Breaking With China Is Exactly the Wrong Answer


Breaking With China Is Exactly the Wrong Answer

Once again, these joint efforts saved lives. From 2014 to 2016, 28,000 people in West Africa contracted Ebola, far fewer than the 1.4 million the U.S. CDC had predicted near the beginning of the outbreak. In August 2014, 40 percent of Americans told pollsters that they expected a “large outbreak” of Ebola in the United States. Ultimately, only a single American died. On Obama’s final trip to China in 2016, the two governments agreed to jointly finance a headquarters for the African Union’s Centres for Disease Control and Prevention so that the continent could better fight infectious diseases itself.

The Trump administration is now trying to prevent that headquarters from being built. That’s just one example of the wrecking ball it has taken to public-health cooperation with Beijing. In 2018, The Washington Post reported that the Trump administration was “dramatically downsizing” the global “epidemic prevention activities” Obama had launched following the Ebola crisis. This year, even as the coronavirus outbreak was raging, Trump proposed cutting American funding for WHO in half.

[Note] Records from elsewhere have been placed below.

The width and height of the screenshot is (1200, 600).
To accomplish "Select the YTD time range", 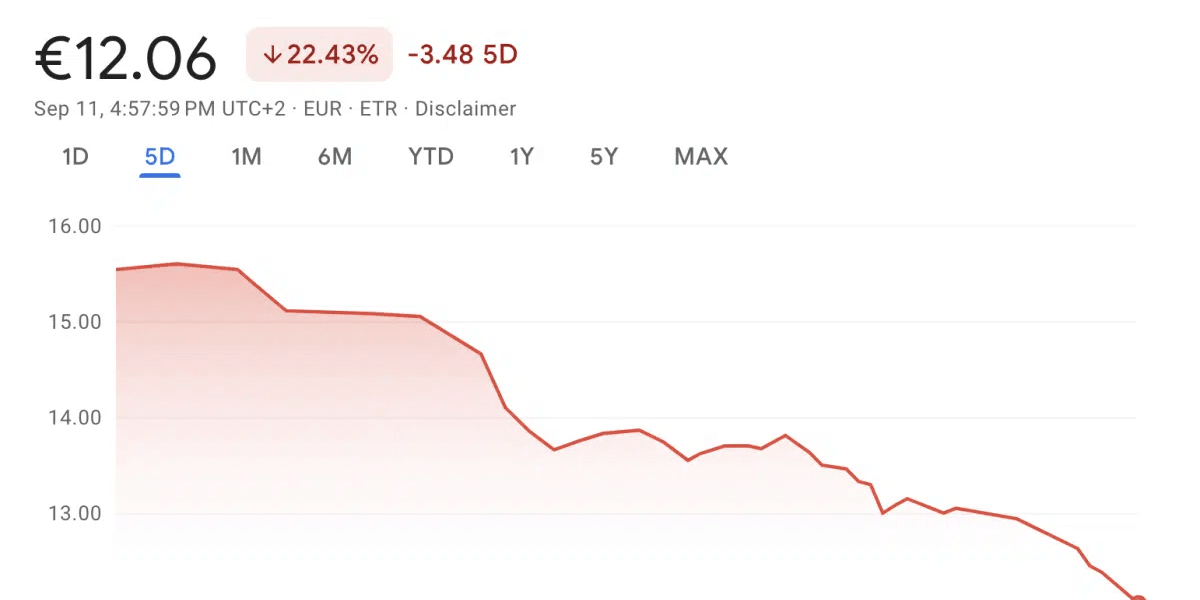I will point(430,157).
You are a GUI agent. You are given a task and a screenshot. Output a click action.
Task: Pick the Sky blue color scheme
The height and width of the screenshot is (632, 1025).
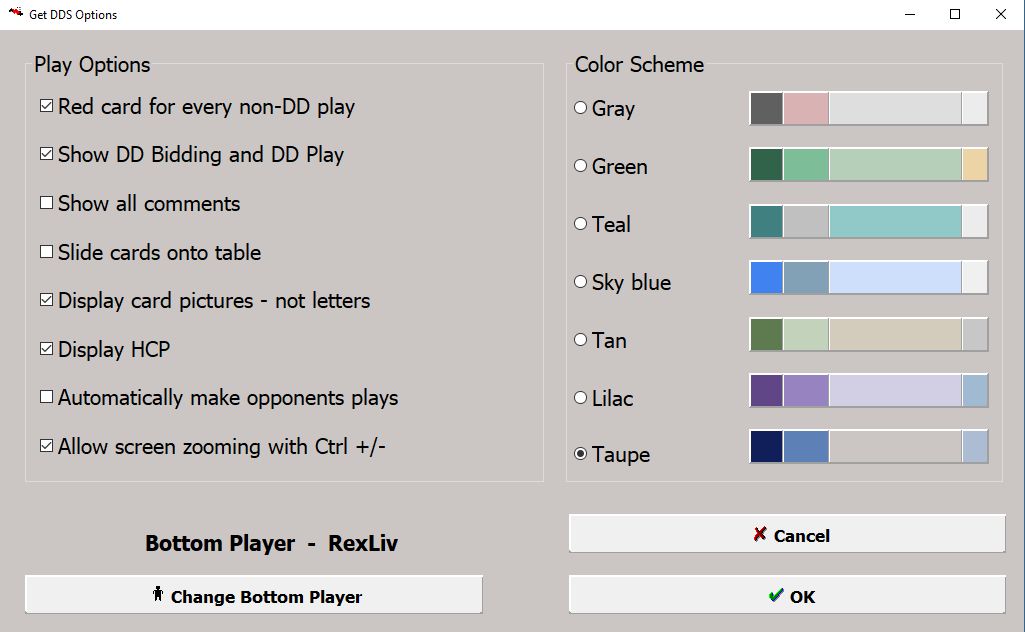tap(580, 282)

These cuts have taken a particular toll on American initiatives in China. Since Trump took office, both the CDC and the National Institutes of Health have reduced their staff in Beijing. The National Science Foundation has shut its office in the country entirely. The sentiment inside the Trump administration, Bouey told me, is that “if you have collaborative research with Chinese scientists, you’re helping China to build their capacity, and that’s not good for the U.S., because China is a strategic competitor.”

This hard decoupling on public-health matters almost certainly undermined the U.S. government’s initial understanding of COVID-19. To be sure, Beijing responded to the outbreak with a disastrous cover-up, followed by a harsh quarantine. It repeatedly and inexcusably delayed allowing a WHO delegation into Wuhan. Nonetheless, academics who study U.S.-Chinese cooperation on public health told me that had experts from the CDC and the National Institutes of Health maintained close contact with their Chinese counterparts, those informal channels would have given the United States much better information in the virus’s early days.

“Five years earlier,” Bouey said, “CDC and NIH officials would have been on the ground in Wuhan.” Seligsohn insisted that American officials during the Bush years “would have had a better sense of whether disease was being contained.” Elanah Uretsky, a medical anthropologist at Brandeis University who focuses on China, suggested that “the cooperation on health projects between the U.S. and China that existed before the Trump administration could have helped to pick up the virus sooner.” This week, Reuters reported that among the positions the Trump administration defunded was that of a medical epidemiologist who had been embedded inside China’s CDC. An American who previously occupied that role told the news service that “if someone had been there, public-health officials and governments across the world could have moved much faster.”